§ **DATASET RECORDS**

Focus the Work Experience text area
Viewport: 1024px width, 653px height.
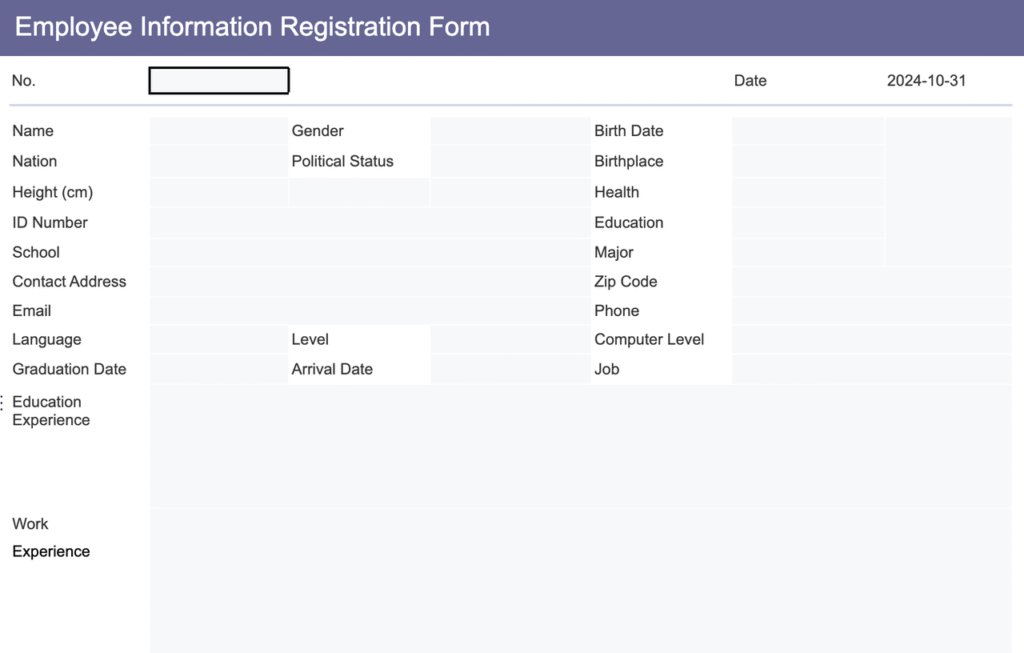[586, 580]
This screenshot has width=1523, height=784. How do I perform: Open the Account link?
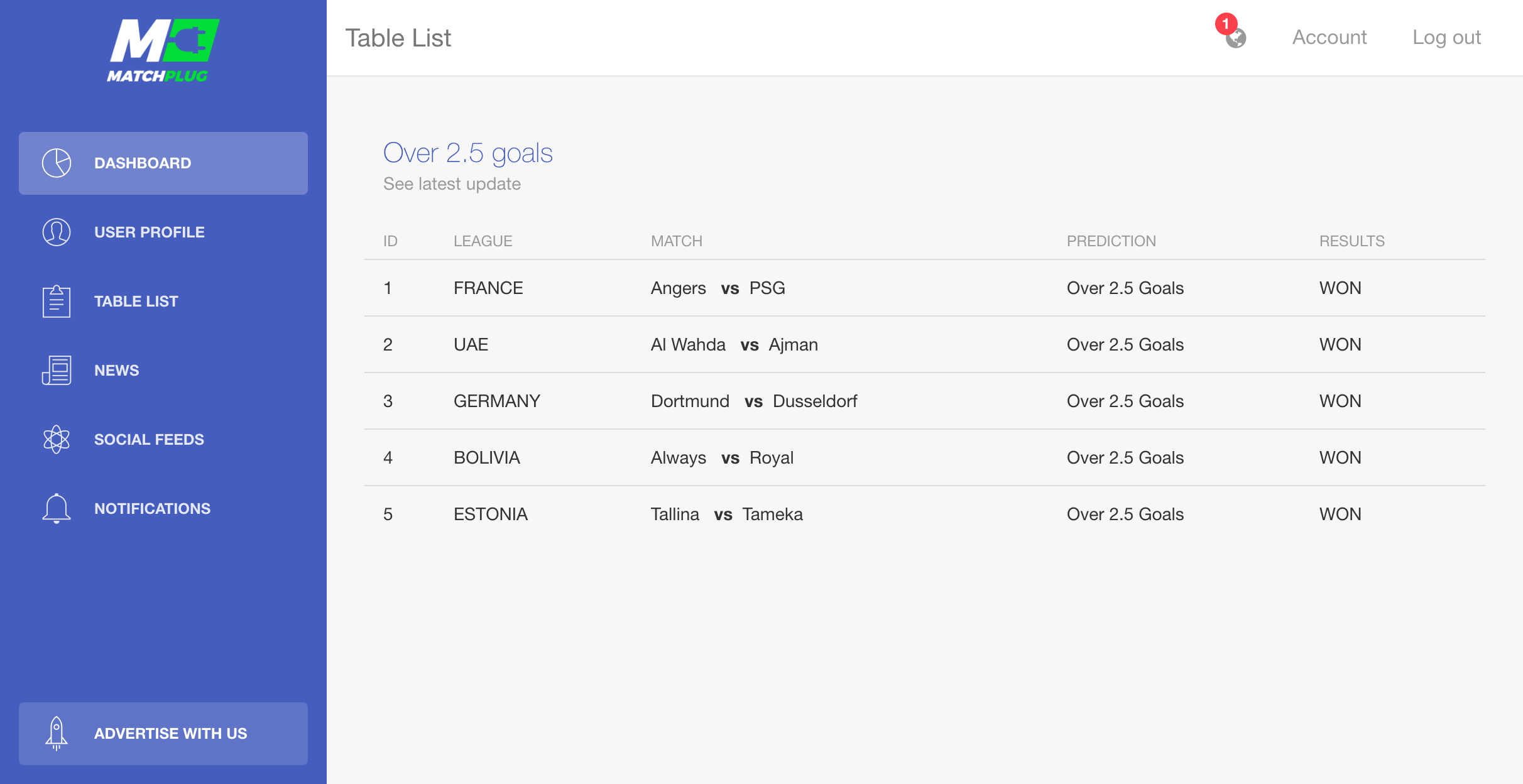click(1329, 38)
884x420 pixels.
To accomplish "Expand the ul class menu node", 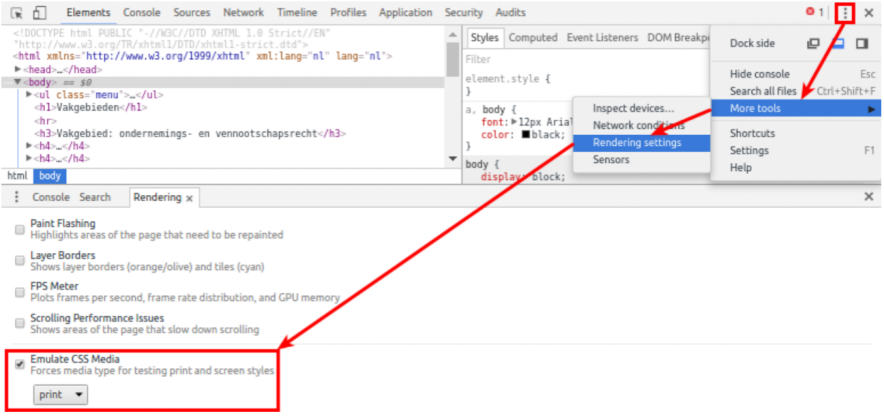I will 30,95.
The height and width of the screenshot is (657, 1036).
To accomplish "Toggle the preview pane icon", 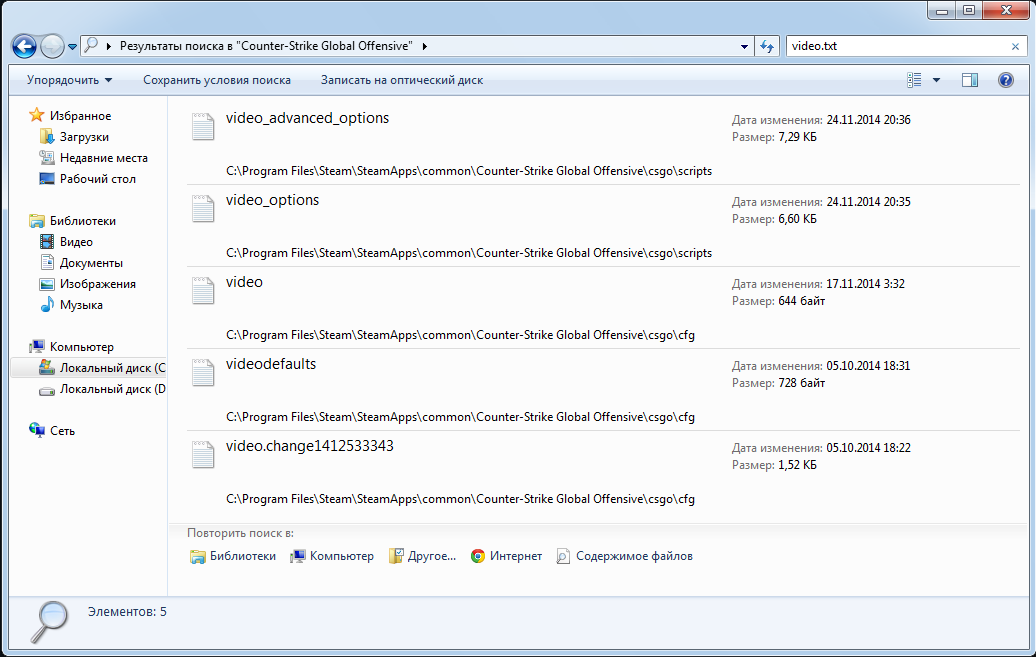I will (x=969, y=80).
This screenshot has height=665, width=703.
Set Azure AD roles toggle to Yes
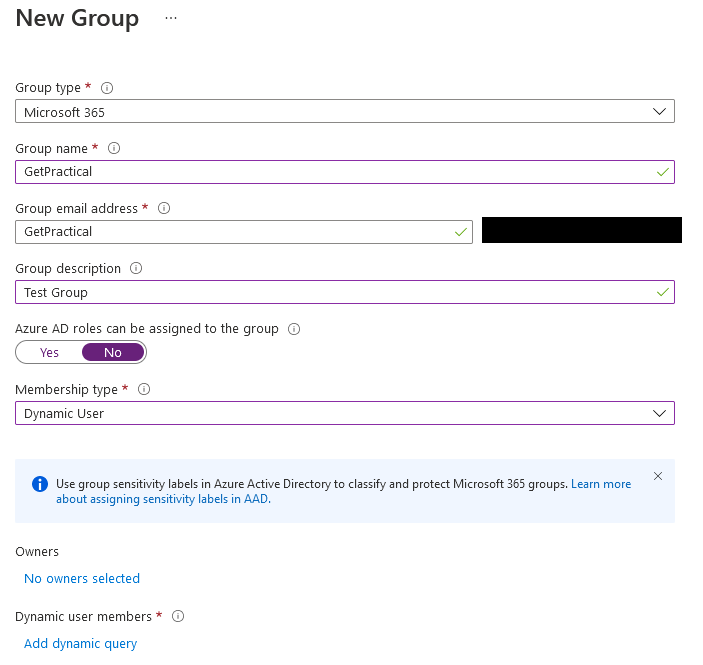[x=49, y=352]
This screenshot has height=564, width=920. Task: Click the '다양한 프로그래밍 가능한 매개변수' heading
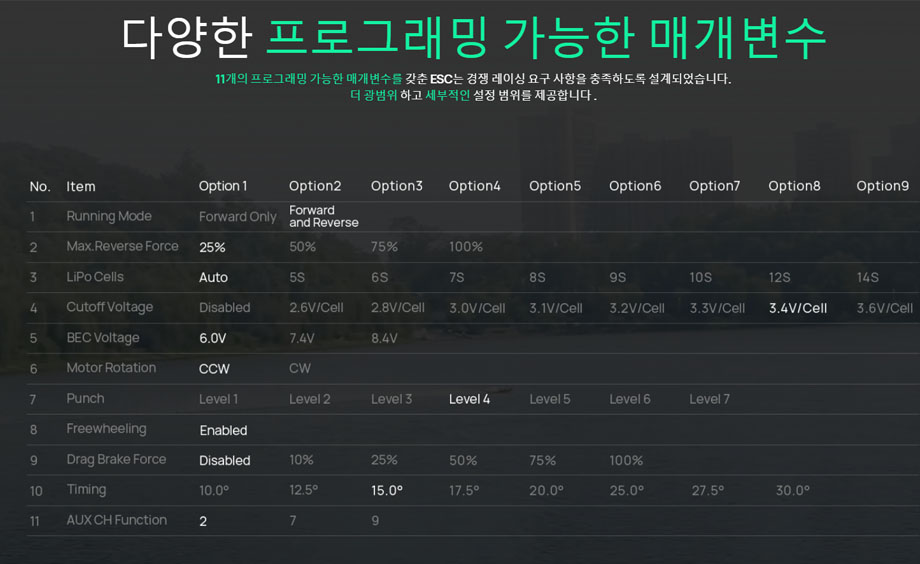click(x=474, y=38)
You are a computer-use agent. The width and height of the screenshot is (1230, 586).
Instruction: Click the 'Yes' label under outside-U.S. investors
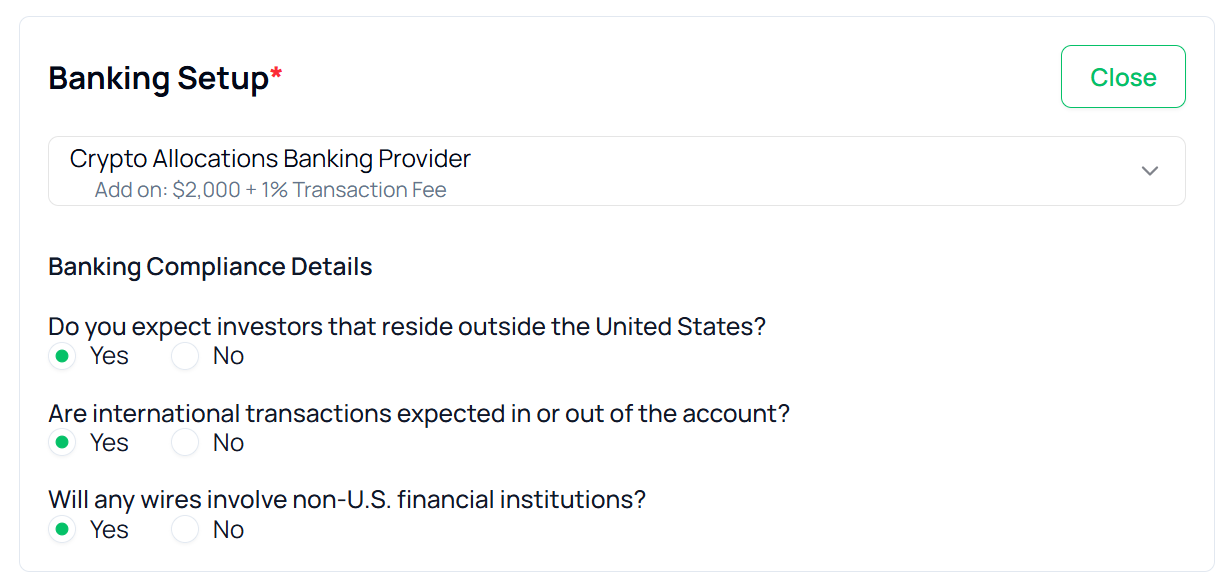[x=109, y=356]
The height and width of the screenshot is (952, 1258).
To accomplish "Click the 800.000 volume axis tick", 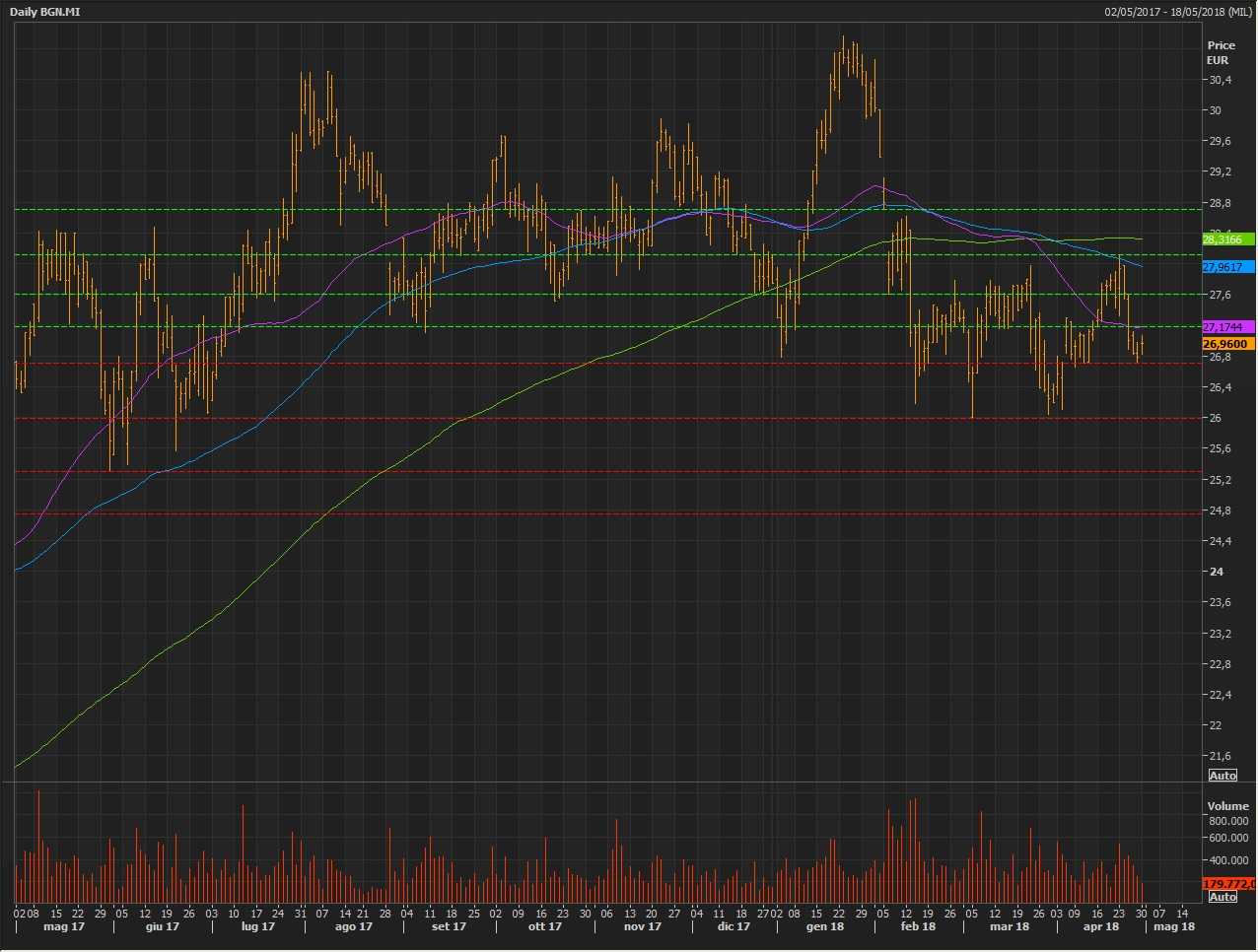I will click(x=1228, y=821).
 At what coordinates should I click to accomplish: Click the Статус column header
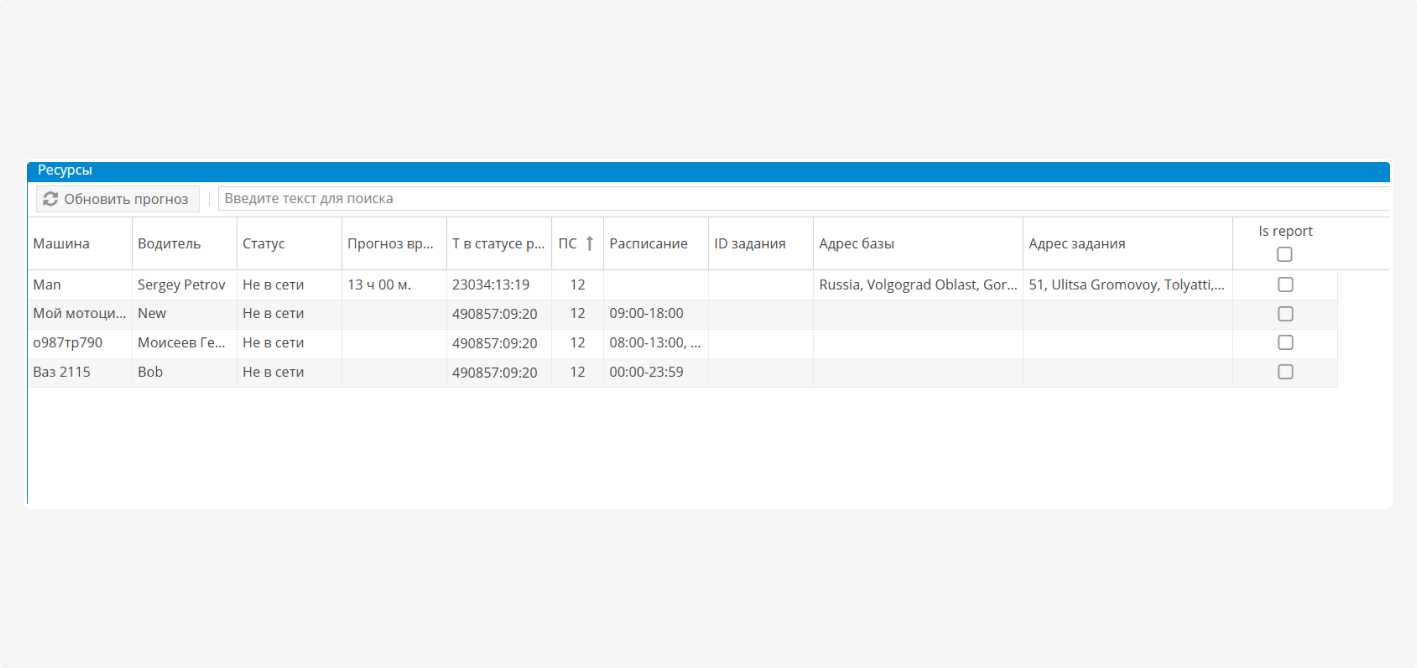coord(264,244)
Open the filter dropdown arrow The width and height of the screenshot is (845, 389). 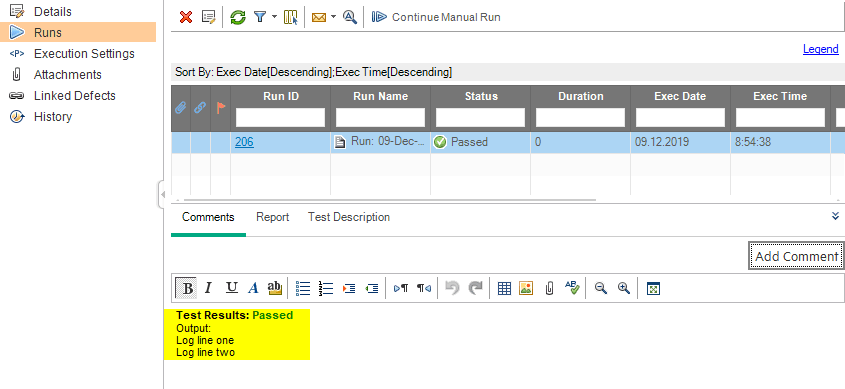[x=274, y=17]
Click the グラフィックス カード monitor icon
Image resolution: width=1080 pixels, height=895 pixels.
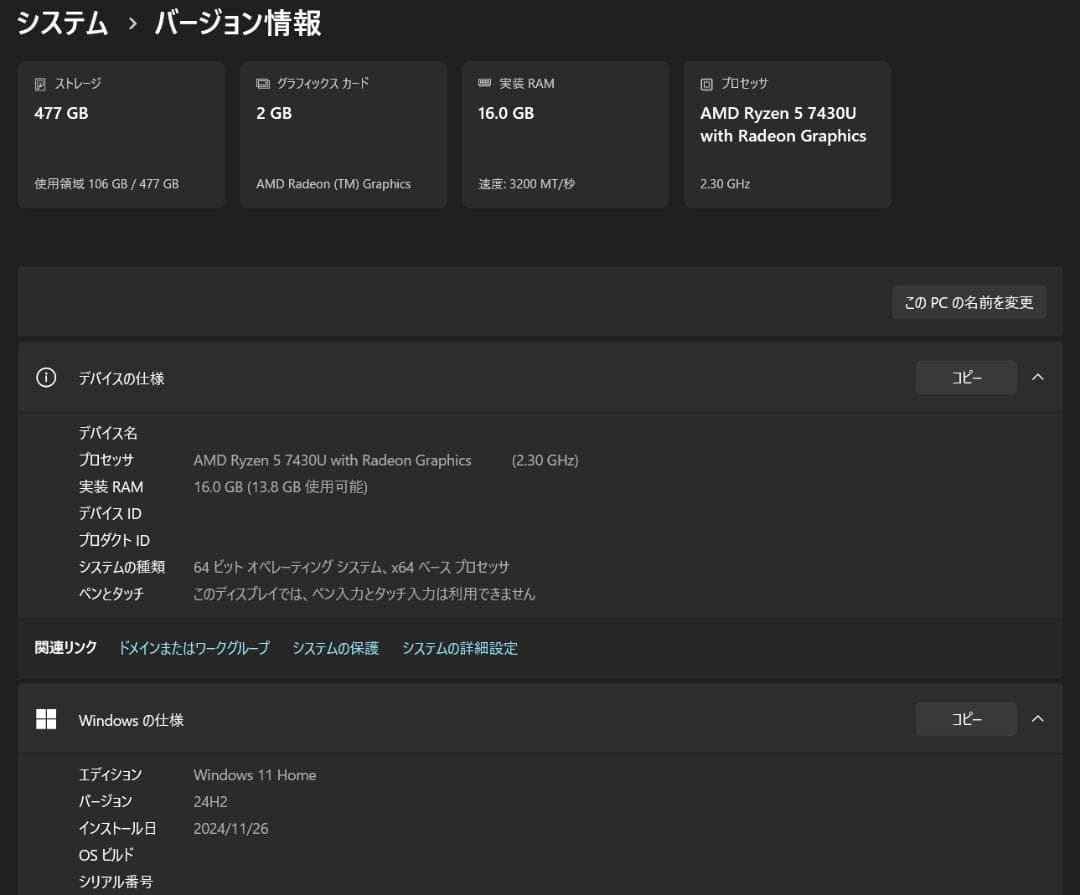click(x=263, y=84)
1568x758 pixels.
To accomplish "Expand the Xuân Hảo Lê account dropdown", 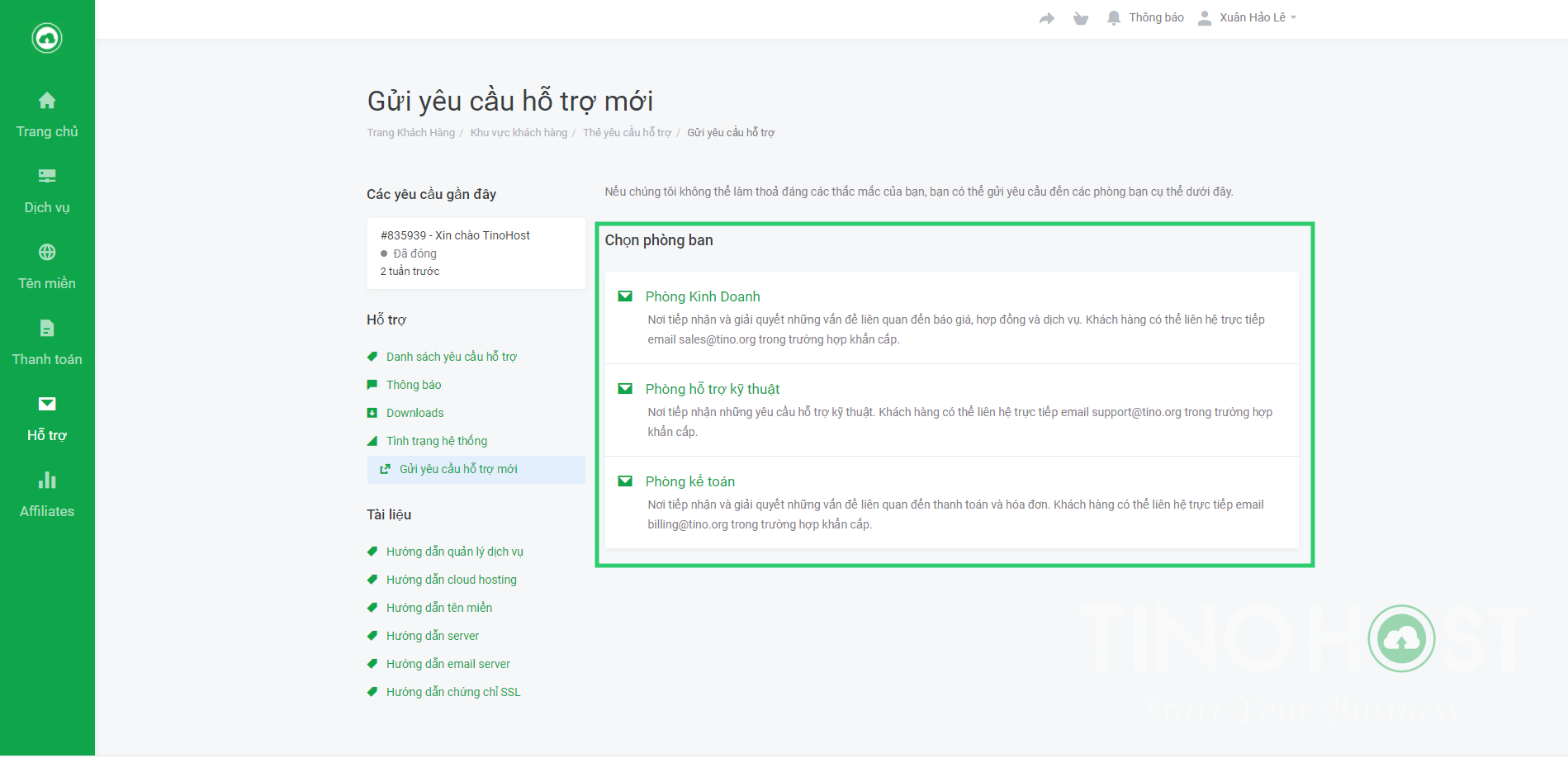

§ **ASSIGNED TASK**
Please print exactly the lines from the one holding "Image resolution: width=1080" through the final line of the data above, including both, and skip all pictures.

§ **TASK RESPONSE**
Image resolution: width=1080 pixels, height=895 pixels.
click(x=263, y=84)
1568x758 pixels.
To accomplish "Expand the Xuân Hảo Lê account dropdown", 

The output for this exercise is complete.